With the pictures set aside, write out all of the data exactly as it stands.
• • • • •
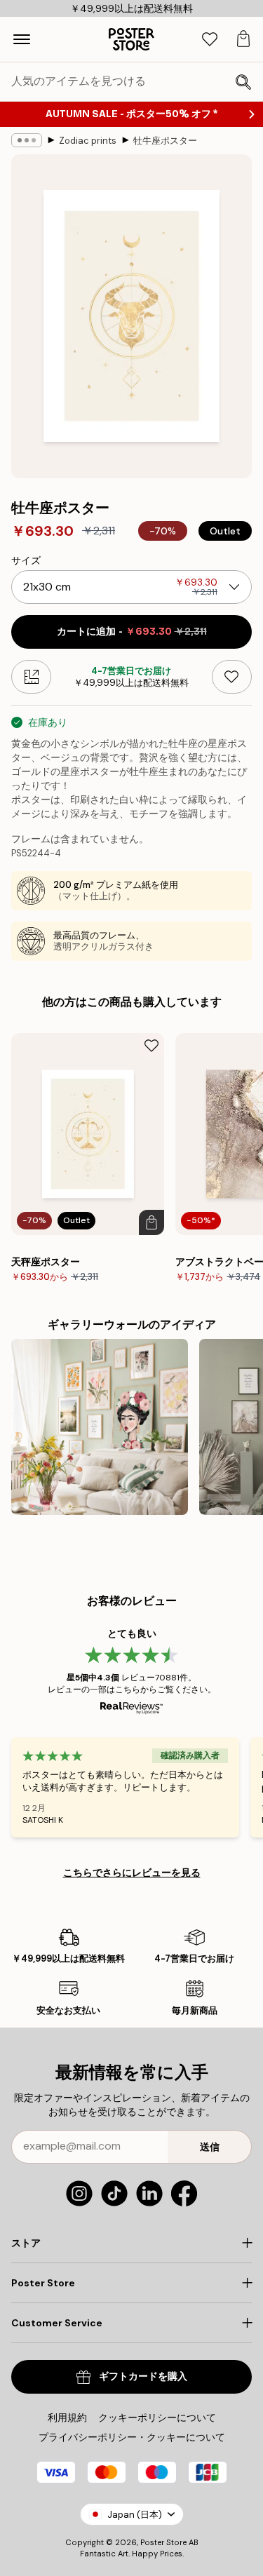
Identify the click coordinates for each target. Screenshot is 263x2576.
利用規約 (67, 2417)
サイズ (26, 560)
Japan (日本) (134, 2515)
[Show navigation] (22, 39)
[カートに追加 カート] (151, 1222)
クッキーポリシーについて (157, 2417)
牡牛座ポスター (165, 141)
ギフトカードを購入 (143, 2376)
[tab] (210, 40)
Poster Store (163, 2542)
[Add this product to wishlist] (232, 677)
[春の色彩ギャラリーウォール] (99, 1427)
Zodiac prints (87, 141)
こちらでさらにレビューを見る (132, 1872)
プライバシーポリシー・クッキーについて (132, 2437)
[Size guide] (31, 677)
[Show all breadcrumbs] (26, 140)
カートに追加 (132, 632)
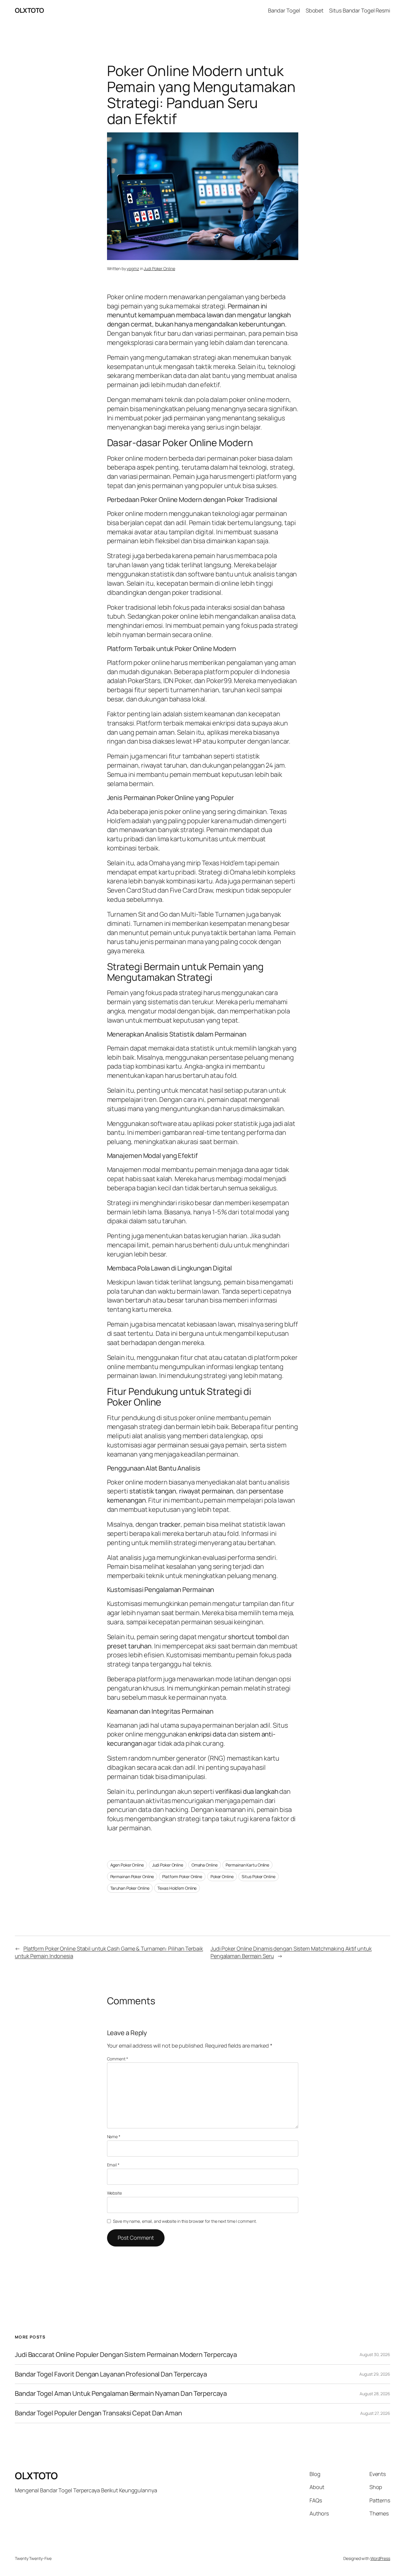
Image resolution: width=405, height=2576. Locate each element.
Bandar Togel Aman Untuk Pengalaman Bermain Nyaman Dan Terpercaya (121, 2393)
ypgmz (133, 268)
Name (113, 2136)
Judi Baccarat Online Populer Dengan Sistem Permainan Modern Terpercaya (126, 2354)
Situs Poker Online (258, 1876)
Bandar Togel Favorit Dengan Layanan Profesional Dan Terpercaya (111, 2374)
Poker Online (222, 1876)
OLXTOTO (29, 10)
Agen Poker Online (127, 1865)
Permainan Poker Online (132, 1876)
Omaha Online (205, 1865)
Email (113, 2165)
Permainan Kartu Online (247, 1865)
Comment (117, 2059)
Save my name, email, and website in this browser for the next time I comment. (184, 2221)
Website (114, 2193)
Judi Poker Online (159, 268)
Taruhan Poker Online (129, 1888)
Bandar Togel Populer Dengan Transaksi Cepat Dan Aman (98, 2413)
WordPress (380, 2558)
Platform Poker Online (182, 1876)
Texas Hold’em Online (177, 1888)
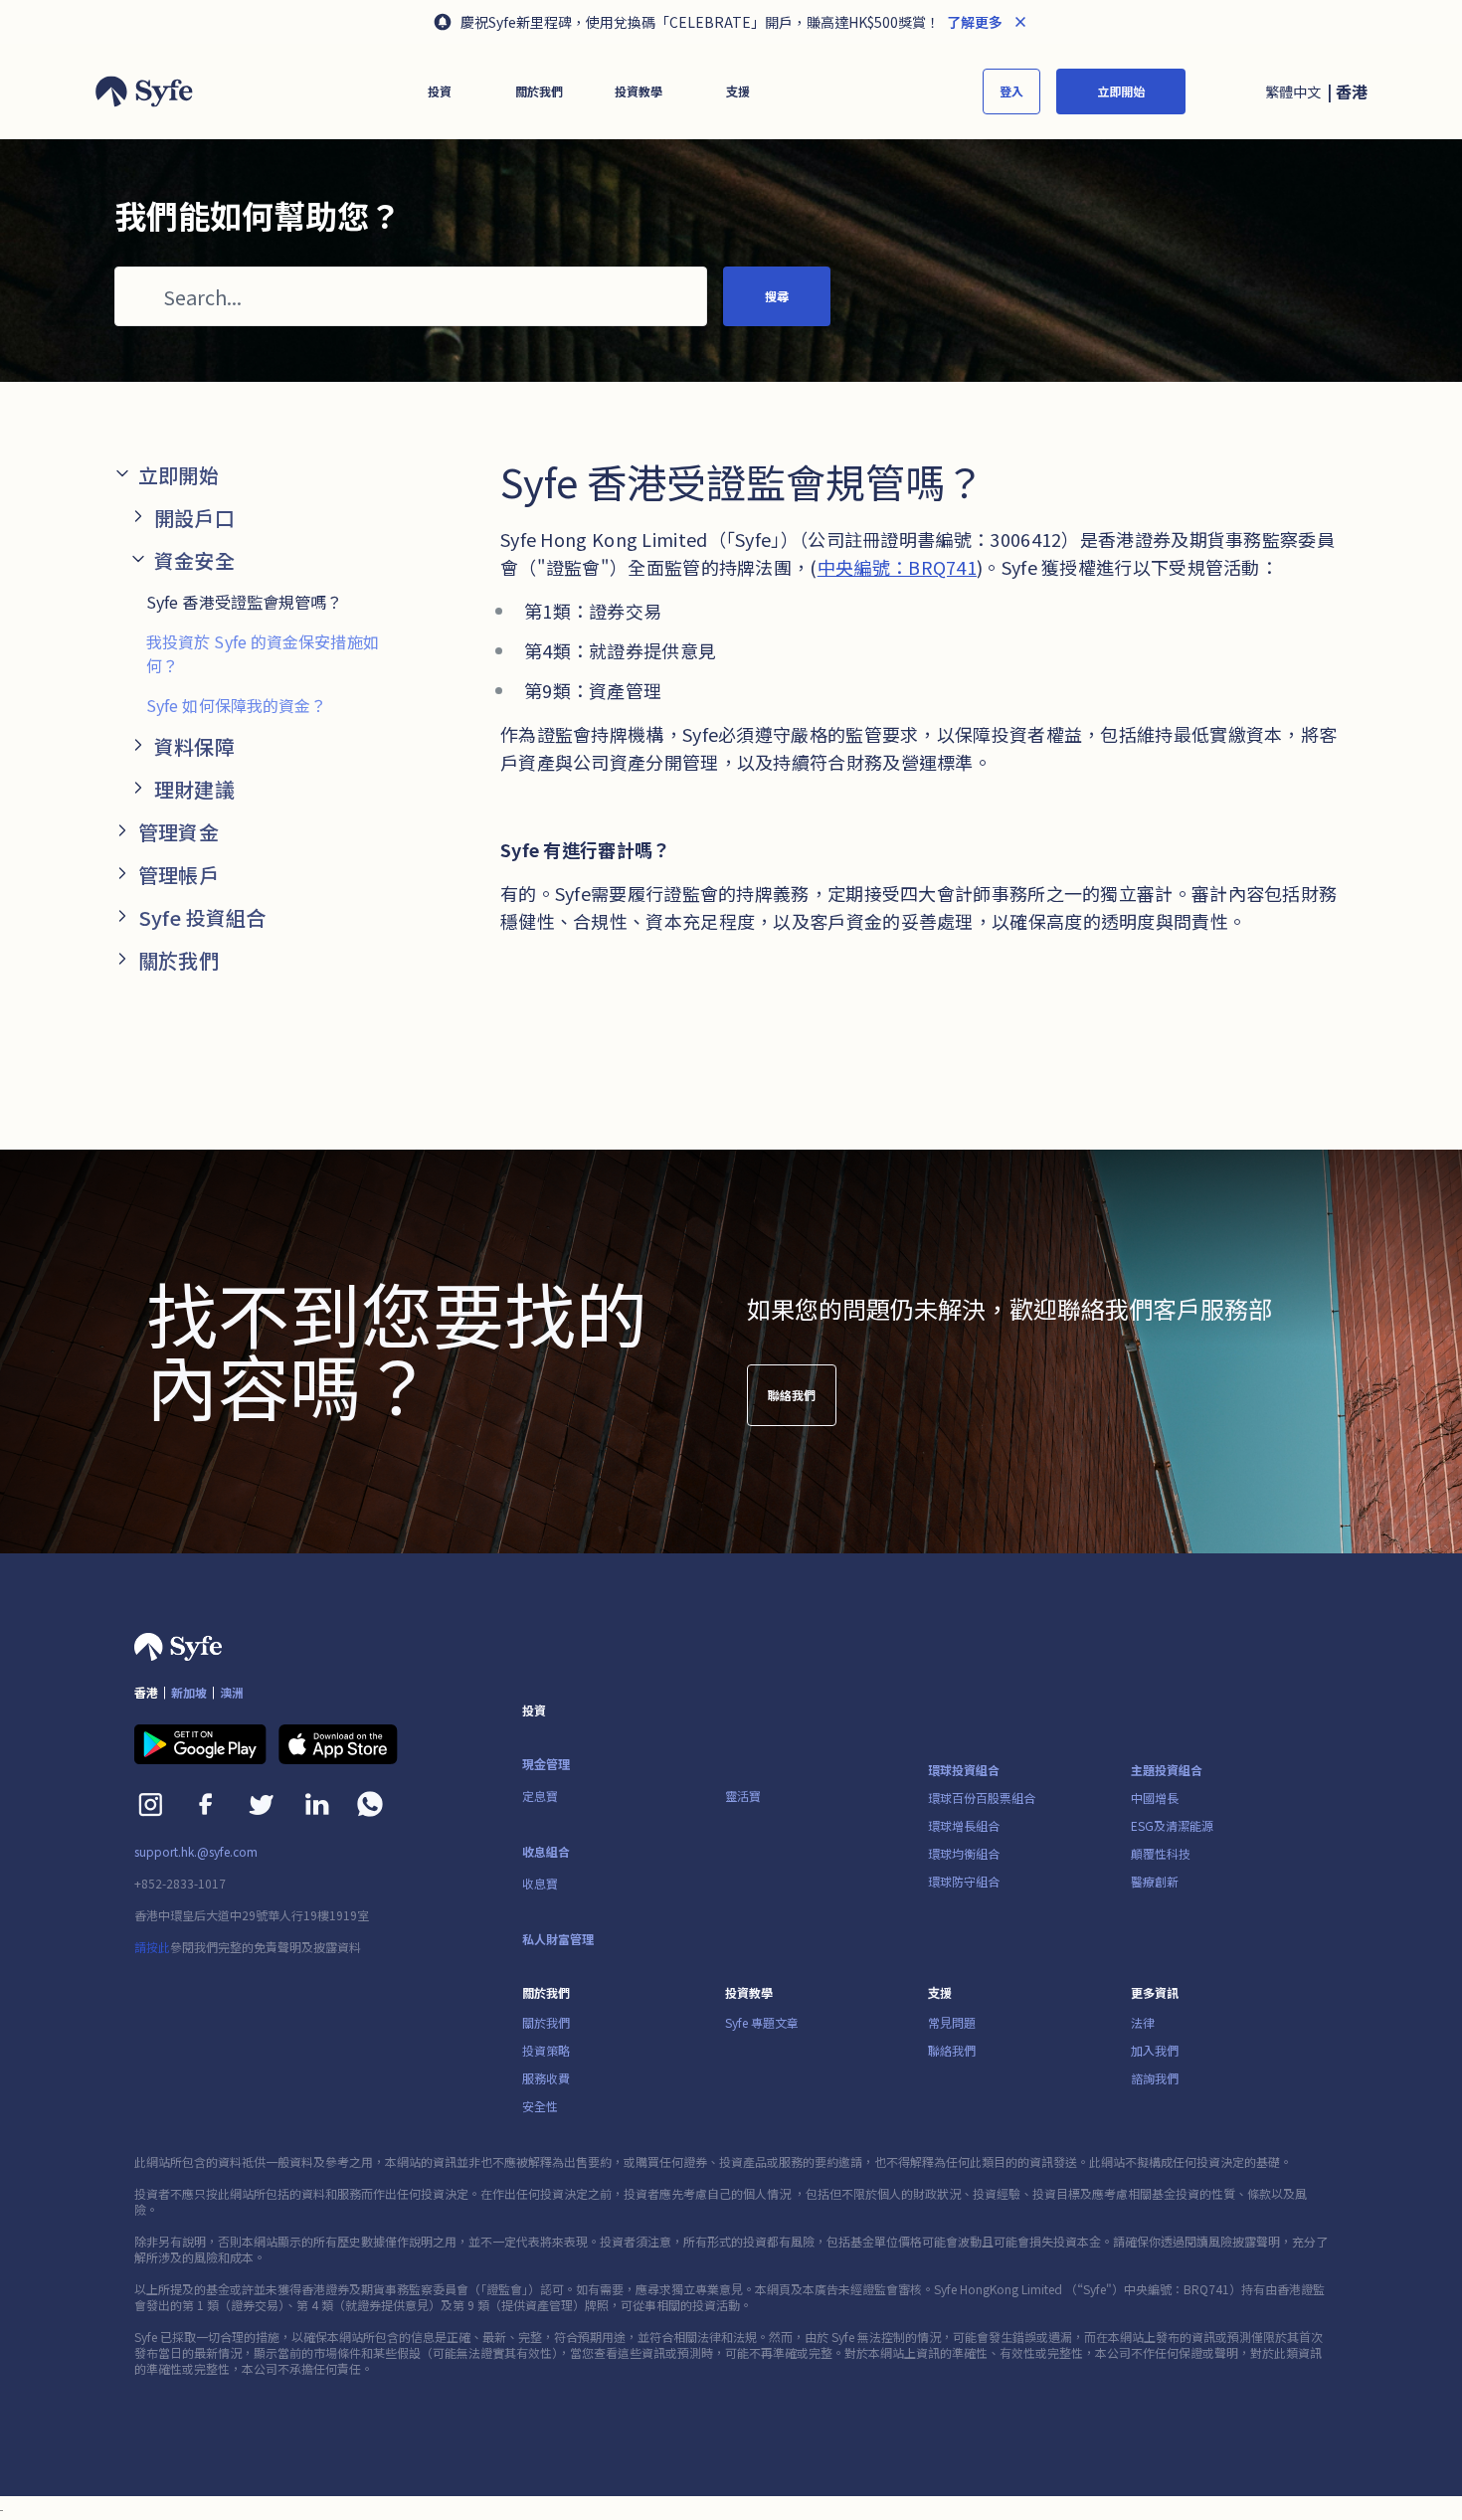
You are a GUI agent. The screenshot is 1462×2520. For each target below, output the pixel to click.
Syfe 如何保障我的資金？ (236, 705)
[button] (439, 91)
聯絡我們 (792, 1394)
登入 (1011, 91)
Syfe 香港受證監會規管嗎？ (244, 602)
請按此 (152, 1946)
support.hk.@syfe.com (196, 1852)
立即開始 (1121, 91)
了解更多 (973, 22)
• • • • •
### RESPONSE
Identify the click coordinates for each target. Screenshot is 263x2576.
利用規約 (67, 2417)
サイズ (26, 560)
Japan (日本) (134, 2515)
[Show navigation] (22, 39)
[カートに追加 カート] (151, 1222)
クッキーポリシーについて (157, 2417)
牡牛座ポスター (165, 141)
ギフトカードを購入 (143, 2376)
[tab] (210, 40)
Poster Store (163, 2542)
[Add this product to wishlist] (232, 677)
[春の色彩ギャラリーウォール] (99, 1427)
Zodiac prints (87, 141)
こちらでさらにレビューを見る (132, 1872)
プライバシーポリシー・クッキーについて (132, 2437)
[Size guide] (31, 677)
[Show all breadcrumbs] (26, 140)
カートに追加 (132, 632)
Image resolution: width=405, height=2576. Locate each element.
Bandar Togel Aman Untuk Pengalaman Bermain Nyaman Dan Terpercaya (121, 2393)
ypgmz (133, 268)
Name (113, 2136)
Judi Baccarat Online Populer Dengan Sistem Permainan Modern Terpercaya (126, 2354)
Situs Poker Online (258, 1876)
Bandar Togel Favorit Dengan Layanan Profesional Dan Terpercaya (111, 2374)
Poker Online (222, 1876)
OLXTOTO (29, 10)
Agen Poker Online (127, 1865)
Permainan Poker Online (132, 1876)
Omaha Online (205, 1865)
Email (113, 2165)
Permainan Kartu Online (247, 1865)
Comment (117, 2059)
Save my name, email, and website in this browser for the next time I comment. (184, 2221)
Website (114, 2193)
Judi Poker Online (159, 268)
Taruhan Poker Online (129, 1888)
Bandar Togel Populer Dengan Transaksi Cepat Dan Aman (98, 2413)
WordPress (380, 2558)
Platform Poker Online (182, 1876)
Texas Hold’em Online (177, 1888)
You are a GUI agent. The screenshot is 1462×2520. For each target below, output the pixel to click.
Syfe 如何保障我的資金？ (236, 705)
[button] (439, 91)
聯絡我們 (792, 1394)
登入 (1011, 91)
Syfe 香港受證監會規管嗎？ (244, 602)
請按此 (152, 1946)
support.hk.@syfe.com (196, 1852)
立即開始 (1121, 91)
了解更多 (973, 22)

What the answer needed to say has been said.